08/08/2011 by Josephine Grahl

Photo from the Guardian.

So the bullet which was recovered from a police radio, supposedly fired during Mark Duggan’s arrest, is now discovered to be a bullet from a police issue gun.

This is how the police and media operate in crisis situations when the police have really fucked up, and particularly when they kill someone. Immediately after the event there is a big, detailed lie. That lie says the police are completely innocent and acted in good faith and the victim was behaving in a way which meant the police had little choice but to use lethal force. The lie doesn’t necessarily come from the official police channels, but unofficial ones, a friendly officer briefs a friendly journalist. Sometimes (as in the case of Jean-Charles de Menezes) the story comes from a supposed witness who imagines a media-friendly version of events with a clear narrative and therefore gets airplay on every media outlet repeatedly for several days.

Everyone hears this story.

Then it becomes apparent, thanks to the persistence of decent journalists and campaigners, that this version of events is completely, or substantially, untrue. But the correction doesn’t appear all at once as a coherent version of events; instead details are ‘clarified’ and corrected one by one until it becomes apparent that what most people understand to have taken place never took place at all. But by this time a lot of people are no longer following the story.

So the public understanding of what has taken place becomes a mass of confusions and misunderstandings; some people know this detail; others think that’s wrong and have heard something else; a proper informed understanding of what’s happened is confined only to people actively following up every connection to the story. The problem is exacerbated by the laziness and irresponsibility of media commentators who don’t make the effort to be fully informed before they weigh in on an issue.

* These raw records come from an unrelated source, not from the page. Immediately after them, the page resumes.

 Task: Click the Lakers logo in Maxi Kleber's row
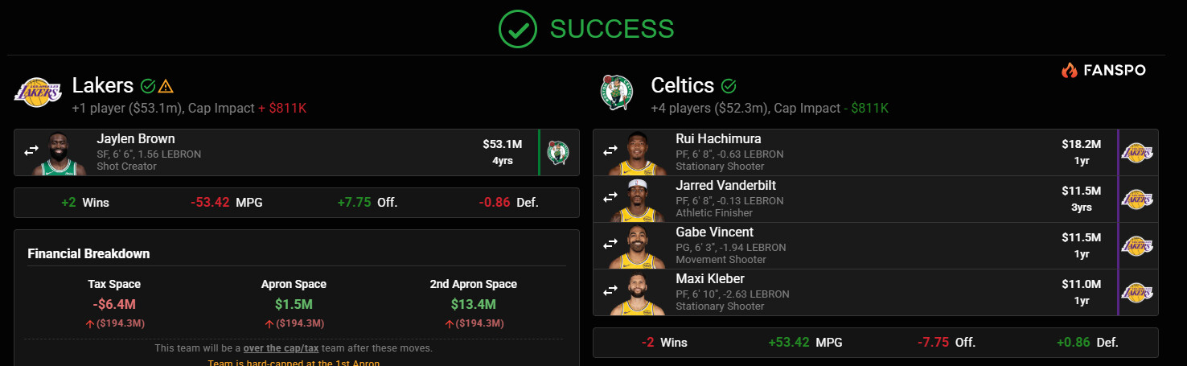1137,292
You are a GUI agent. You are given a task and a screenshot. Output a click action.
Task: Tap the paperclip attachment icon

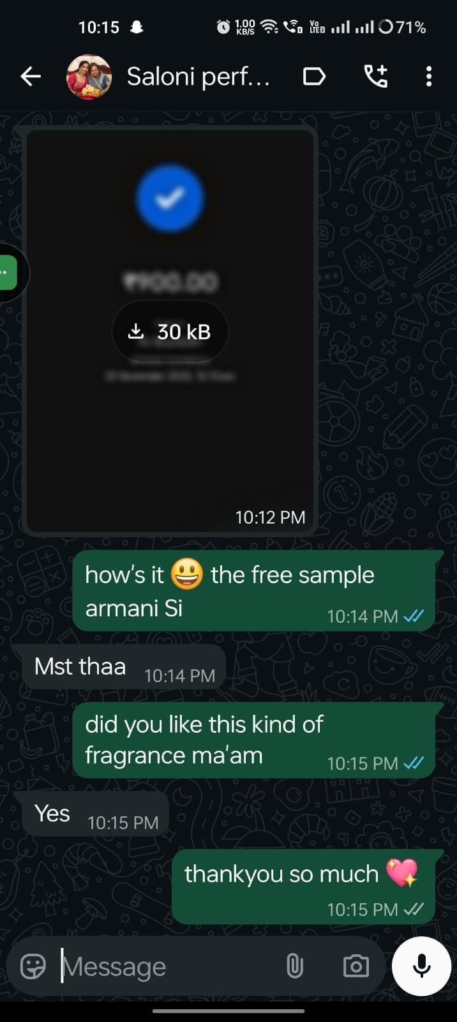(x=294, y=966)
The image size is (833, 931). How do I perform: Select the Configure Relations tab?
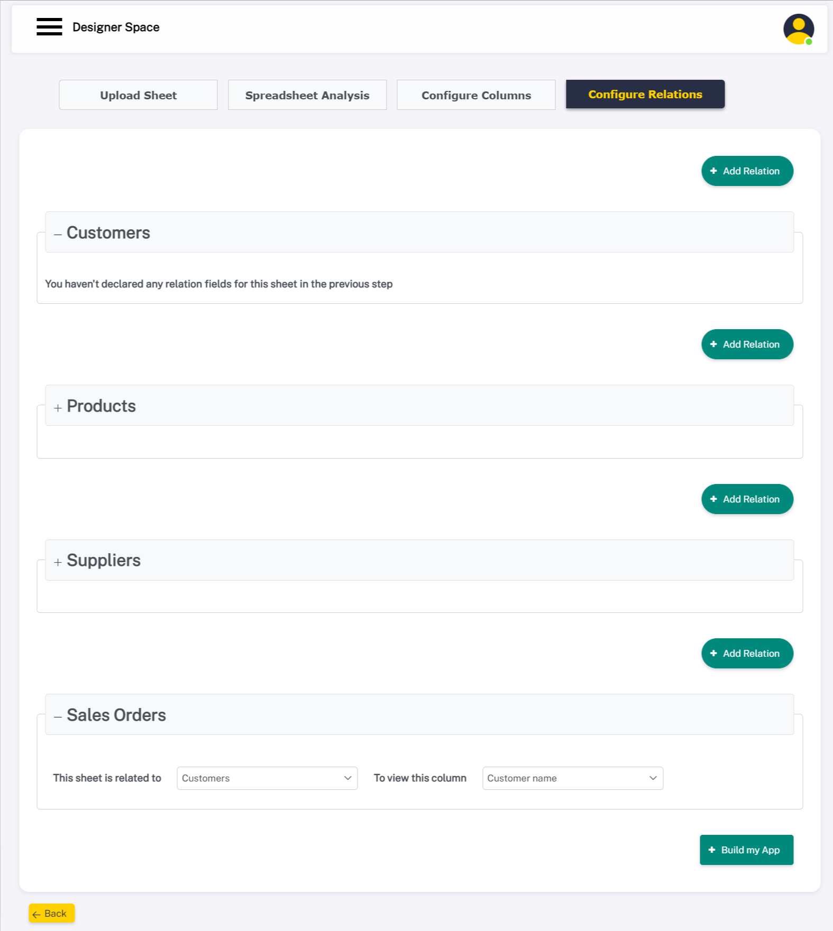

It’s worth noting that the version of events on the Metropolitan Police press page has been simplified over the last couple of days, removing any reference to shots fired on the police. This may be due to the ongoing IPCC investigation. But the IPCC investigates every police shooting, so you would expect the Met to exercise caution in releasing details on the Mark Duggan case.

PS. My sister on facebook on the police:

…I’d like to suggest that it’s difficult to sit in a police car, fire a bullet from your own gun into your own or your colleague’s chest and then make the honest mistake of thinking that bullet came from the gun of a man sitting in a different car and that you must therefore shoot and kill him dead. That is not an honest mistake. That is not only a cover-up but a deliberate lie, and probably a murder.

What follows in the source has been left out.